Q: Finally, who do you read to reenergize your own work? What particular works can’t you help but return to?
 
A: When I was hospitalized over twenty years ago and on a bolus of steroids, I read “Song of Myself” to everyone who came into the room.

To the nursing staff:
“All goes onward and outward, nothing collapses,
        And to die is different from what any one supposed, and luckier.”

To the physical therapist:
“The delight alone or in the rush of the streets, or along the fields and hill-sides,
        The feeling of health, the full-noon trill, the song of me rising from bed and meeting the sun.”

To my rheumatologist:
“I will go to the bank by the wood and become undisguised and naked,
        I am mad for it to be in contact with me.”

Dr. Jaffer looked over at my bed and dryly replied, “I knew you’d be high; I didn’t know you’d be this high.”

I felt obligated to share Walt’s lines, his communal vision, the love of life beneath every word. I had tears in my eyes and they were not just drug-induced.

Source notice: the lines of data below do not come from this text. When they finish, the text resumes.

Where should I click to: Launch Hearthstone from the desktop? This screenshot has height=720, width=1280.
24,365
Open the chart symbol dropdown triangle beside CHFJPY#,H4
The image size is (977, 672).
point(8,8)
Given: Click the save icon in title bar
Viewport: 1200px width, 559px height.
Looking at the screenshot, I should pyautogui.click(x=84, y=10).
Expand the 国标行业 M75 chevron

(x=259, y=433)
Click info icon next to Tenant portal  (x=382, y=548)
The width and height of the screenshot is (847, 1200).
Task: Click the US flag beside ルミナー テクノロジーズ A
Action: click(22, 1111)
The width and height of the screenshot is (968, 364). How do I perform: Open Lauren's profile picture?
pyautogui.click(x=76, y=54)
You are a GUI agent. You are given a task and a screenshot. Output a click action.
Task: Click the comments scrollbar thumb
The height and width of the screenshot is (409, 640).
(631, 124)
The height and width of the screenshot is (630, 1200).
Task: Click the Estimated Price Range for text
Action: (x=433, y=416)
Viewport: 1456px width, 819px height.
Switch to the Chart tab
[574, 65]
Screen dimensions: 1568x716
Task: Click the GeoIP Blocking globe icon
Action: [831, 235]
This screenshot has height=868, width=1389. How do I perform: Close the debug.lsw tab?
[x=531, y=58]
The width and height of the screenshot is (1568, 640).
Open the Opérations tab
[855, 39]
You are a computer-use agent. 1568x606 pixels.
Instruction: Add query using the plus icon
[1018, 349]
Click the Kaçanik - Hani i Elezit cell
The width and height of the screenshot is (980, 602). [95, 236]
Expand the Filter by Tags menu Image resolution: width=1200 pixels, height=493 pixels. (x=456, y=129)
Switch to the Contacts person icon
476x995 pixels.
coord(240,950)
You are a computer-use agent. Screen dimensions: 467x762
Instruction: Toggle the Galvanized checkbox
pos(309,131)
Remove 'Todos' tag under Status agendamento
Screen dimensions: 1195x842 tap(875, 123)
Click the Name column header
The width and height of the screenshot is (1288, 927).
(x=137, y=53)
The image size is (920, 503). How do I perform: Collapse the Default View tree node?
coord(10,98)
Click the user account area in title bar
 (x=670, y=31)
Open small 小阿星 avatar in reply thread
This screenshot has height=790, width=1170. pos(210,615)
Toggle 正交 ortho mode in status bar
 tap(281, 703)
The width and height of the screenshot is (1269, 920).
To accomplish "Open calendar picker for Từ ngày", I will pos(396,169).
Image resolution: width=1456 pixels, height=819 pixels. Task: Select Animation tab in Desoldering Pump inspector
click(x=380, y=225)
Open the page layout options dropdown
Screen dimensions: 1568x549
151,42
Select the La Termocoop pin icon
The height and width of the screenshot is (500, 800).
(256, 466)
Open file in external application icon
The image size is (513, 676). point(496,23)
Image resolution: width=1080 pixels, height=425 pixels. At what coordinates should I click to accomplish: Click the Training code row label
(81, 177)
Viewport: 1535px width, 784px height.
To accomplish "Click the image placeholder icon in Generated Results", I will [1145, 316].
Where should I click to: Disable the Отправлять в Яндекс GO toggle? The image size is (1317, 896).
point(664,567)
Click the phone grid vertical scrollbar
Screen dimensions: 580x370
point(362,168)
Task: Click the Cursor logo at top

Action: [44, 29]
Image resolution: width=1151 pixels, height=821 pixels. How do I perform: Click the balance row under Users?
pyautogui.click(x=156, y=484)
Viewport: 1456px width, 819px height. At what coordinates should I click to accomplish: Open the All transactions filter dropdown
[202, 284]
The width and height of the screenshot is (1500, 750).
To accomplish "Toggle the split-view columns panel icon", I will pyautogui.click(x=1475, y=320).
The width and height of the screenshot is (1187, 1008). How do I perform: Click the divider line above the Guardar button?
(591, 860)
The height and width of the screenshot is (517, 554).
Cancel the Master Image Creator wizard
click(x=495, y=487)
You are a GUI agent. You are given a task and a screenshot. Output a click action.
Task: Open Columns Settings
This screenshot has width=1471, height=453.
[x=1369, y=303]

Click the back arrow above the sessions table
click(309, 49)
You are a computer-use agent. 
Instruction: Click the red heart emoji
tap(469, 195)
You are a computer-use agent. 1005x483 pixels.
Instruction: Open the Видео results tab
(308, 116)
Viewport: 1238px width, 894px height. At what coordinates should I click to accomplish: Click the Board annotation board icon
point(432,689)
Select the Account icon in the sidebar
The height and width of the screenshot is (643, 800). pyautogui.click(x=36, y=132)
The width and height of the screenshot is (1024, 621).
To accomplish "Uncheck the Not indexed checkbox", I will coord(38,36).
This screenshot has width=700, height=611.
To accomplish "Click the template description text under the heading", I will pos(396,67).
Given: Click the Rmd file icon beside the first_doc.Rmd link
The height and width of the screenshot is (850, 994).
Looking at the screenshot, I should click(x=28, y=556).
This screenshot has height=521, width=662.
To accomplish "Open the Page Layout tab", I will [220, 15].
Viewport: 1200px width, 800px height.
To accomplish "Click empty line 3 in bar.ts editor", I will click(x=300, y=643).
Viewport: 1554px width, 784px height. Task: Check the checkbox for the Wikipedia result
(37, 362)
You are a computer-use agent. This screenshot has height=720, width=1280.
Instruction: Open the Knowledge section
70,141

Since then, I’ve appreciated Divya Victor’s critique of Whitman as “one of the more beloved apologists for colonialism” and continue to revisit the complexities of my feet on this Kashia, South Pomo soil, “my” “home” “ownership,” my sense of home at all. The poetry I return to keeps me open, honest, learning and working to abandon any single understanding. For me, Walt is still a part of this conversation, as is Victor. I think about liberation in my work—mine, others’, the planets’; there is something of this in Walt’s writing, misguided, colonial, and privileged as it is. The practice of its undoing is my work as well.

And often first loves roll back around—cummings, Hughes, Sexton, O’Hara, Oppen—the poets I met in high school. The ones who taught me that I am a writer. The ones I am still grateful to.

I continue to engage poets who embrace complications and fold them into the writing to critique assumptions and conventions, to develop a wider understanding of poetry’s possibilities—Susan Howe, Myung Mi Kim, Norma Cole, Claudia Rankine, Harryette Mullen, Leslie Scalapino, Camille Roy, the women in the Moving Borders, I’ll Drown My Book, and Women in Conceptual Poetry anthologies. These poets grant permission when I am in doubt and keep me focused on the work there is yet to do.

Finally, I am fortunate to have amazing contemporary women poets as close friends, women who are serious artists and remind me that it’s love that fuels connection and liberation.